[Source material — start]

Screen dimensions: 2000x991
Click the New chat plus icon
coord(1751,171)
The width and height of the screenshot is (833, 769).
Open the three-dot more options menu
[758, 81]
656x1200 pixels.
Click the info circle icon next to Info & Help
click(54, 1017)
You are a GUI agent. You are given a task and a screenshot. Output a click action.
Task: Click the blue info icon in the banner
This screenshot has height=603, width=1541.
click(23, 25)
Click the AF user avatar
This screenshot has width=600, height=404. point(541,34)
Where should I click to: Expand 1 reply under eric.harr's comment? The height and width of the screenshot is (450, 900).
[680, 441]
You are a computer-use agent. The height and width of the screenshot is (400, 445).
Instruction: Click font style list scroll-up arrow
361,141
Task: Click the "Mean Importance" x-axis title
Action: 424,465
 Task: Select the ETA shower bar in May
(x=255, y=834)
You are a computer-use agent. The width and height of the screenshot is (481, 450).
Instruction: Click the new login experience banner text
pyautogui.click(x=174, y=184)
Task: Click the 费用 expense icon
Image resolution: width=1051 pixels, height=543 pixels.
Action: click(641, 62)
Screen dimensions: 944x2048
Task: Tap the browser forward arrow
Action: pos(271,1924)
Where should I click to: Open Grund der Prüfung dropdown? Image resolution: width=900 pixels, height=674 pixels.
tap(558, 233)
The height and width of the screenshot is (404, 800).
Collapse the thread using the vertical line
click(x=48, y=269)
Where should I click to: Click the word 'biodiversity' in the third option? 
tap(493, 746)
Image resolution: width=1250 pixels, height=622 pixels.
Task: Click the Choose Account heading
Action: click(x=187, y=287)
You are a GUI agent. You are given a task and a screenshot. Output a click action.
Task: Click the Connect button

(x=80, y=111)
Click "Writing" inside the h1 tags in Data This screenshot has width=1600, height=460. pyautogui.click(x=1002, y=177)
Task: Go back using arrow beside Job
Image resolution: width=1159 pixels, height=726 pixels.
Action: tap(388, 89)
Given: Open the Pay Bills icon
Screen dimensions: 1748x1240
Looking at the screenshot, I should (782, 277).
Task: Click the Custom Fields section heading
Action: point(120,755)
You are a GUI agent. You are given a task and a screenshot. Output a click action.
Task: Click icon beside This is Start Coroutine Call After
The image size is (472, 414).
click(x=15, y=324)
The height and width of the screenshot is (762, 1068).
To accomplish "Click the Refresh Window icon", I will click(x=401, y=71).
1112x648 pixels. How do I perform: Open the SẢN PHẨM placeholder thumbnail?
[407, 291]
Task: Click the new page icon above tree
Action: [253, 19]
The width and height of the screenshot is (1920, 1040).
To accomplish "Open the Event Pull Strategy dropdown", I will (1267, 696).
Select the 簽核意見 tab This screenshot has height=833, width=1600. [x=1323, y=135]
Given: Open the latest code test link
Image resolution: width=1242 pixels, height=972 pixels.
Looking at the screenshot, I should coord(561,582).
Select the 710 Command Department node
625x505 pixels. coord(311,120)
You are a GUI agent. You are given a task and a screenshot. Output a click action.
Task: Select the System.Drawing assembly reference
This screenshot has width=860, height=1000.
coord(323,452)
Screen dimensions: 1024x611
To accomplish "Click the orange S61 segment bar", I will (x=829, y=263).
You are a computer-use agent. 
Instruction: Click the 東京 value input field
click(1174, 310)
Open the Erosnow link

[Source material — finish]

**Work instruction**
How many of the lines above include the word "beside"? Respond with the number alone.

**Solution to the exercise**
2